### [Given problem]
Reproduce the records below line for line without changing anything, but omit the pictures.
-- START --
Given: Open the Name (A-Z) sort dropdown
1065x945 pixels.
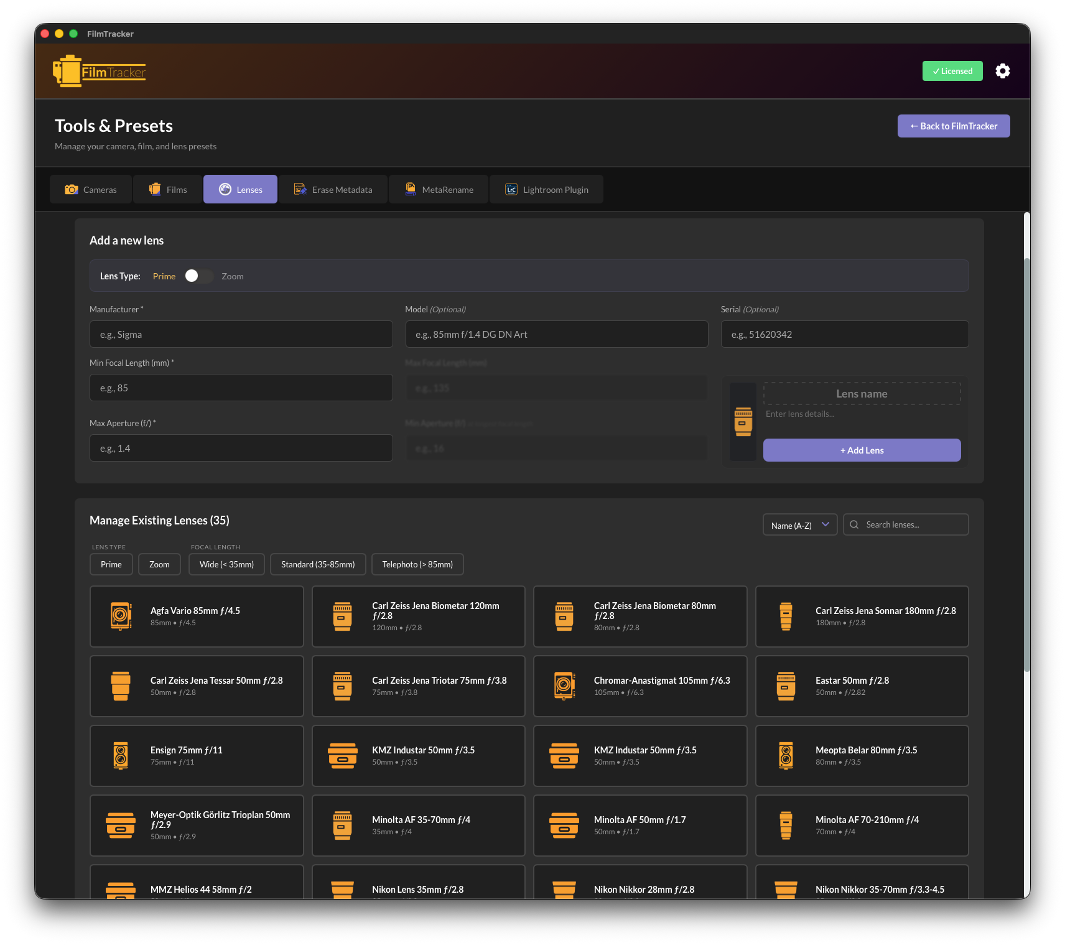Looking at the screenshot, I should [799, 525].
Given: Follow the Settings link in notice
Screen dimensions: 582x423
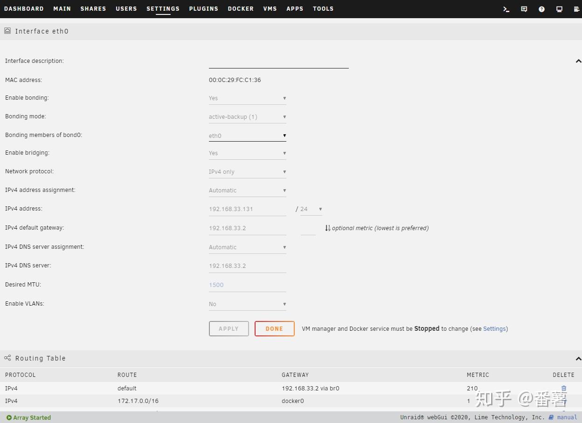Looking at the screenshot, I should point(494,328).
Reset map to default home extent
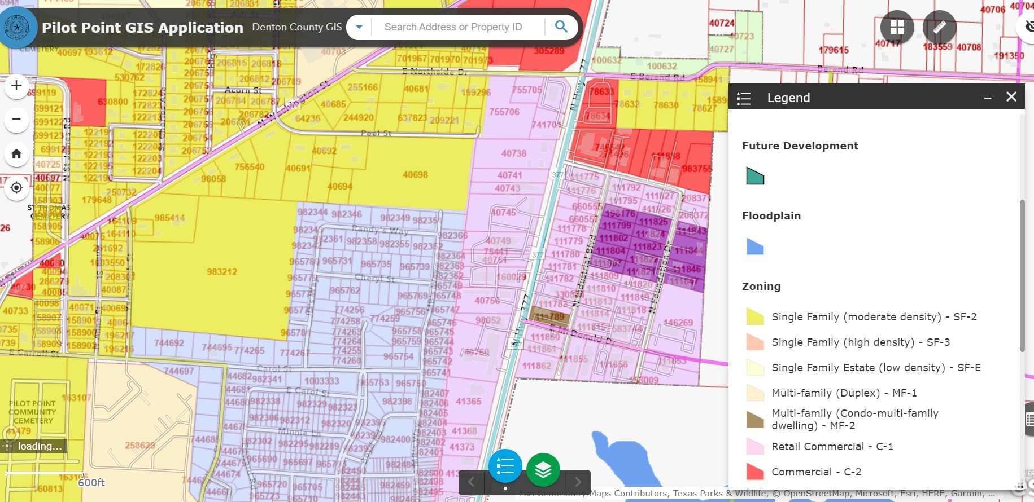This screenshot has width=1034, height=502. point(16,154)
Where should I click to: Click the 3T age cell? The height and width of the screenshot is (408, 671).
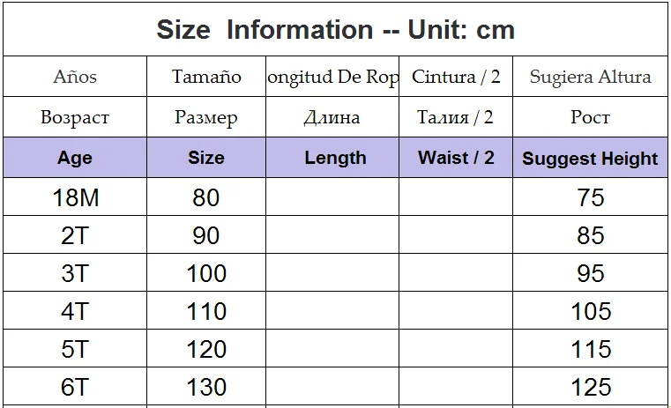(x=75, y=272)
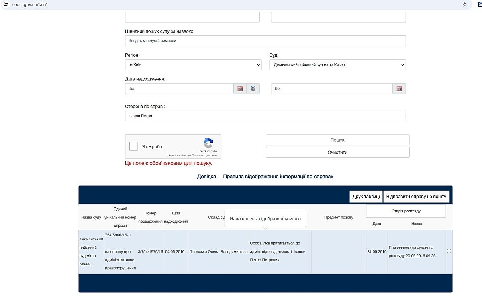This screenshot has height=302, width=482.
Task: Check the 'Я не робот' checkbox
Action: pos(134,146)
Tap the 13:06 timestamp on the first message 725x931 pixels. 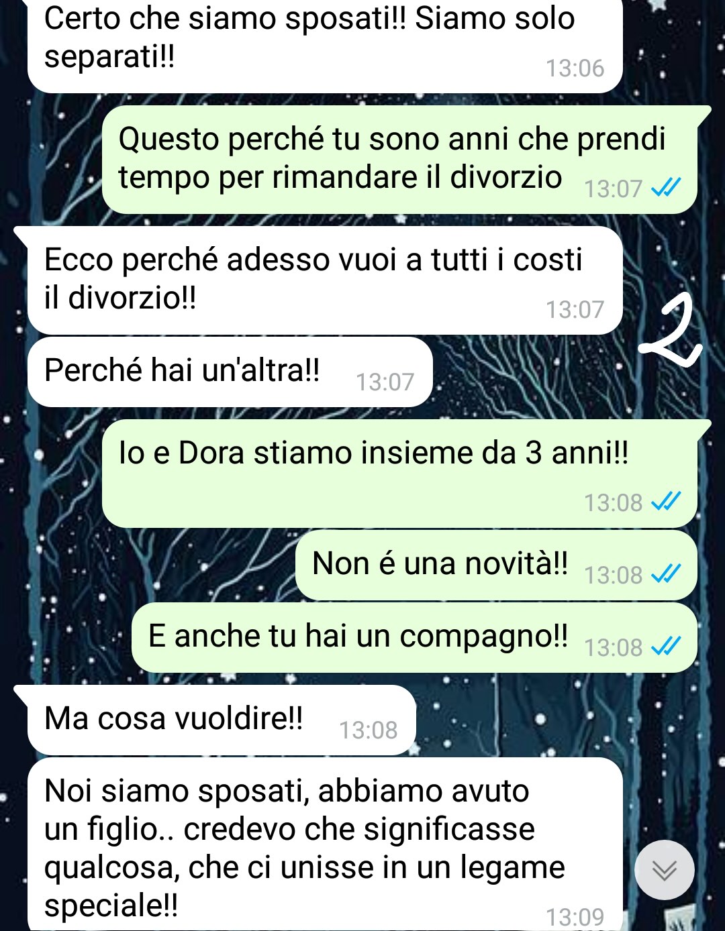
-- END --
### [Correct result]
Given: Open the Name (A-Z) sort dropdown
1065x945 pixels.
Looking at the screenshot, I should [799, 525].
Given: Follow the Settings link in notice
Screen dimensions: 582x423
Looking at the screenshot, I should point(494,328).
Reset map to default home extent
This screenshot has width=1034, height=502. point(16,154)
Where should I click to: Click the 3T age cell? The height and width of the screenshot is (408, 671).
(x=75, y=272)
This screenshot has height=302, width=482.
Task: Check the 'Я не робот' checkbox
Action: pos(134,146)
Tap the 13:06 timestamp on the first message 725x931 pixels. 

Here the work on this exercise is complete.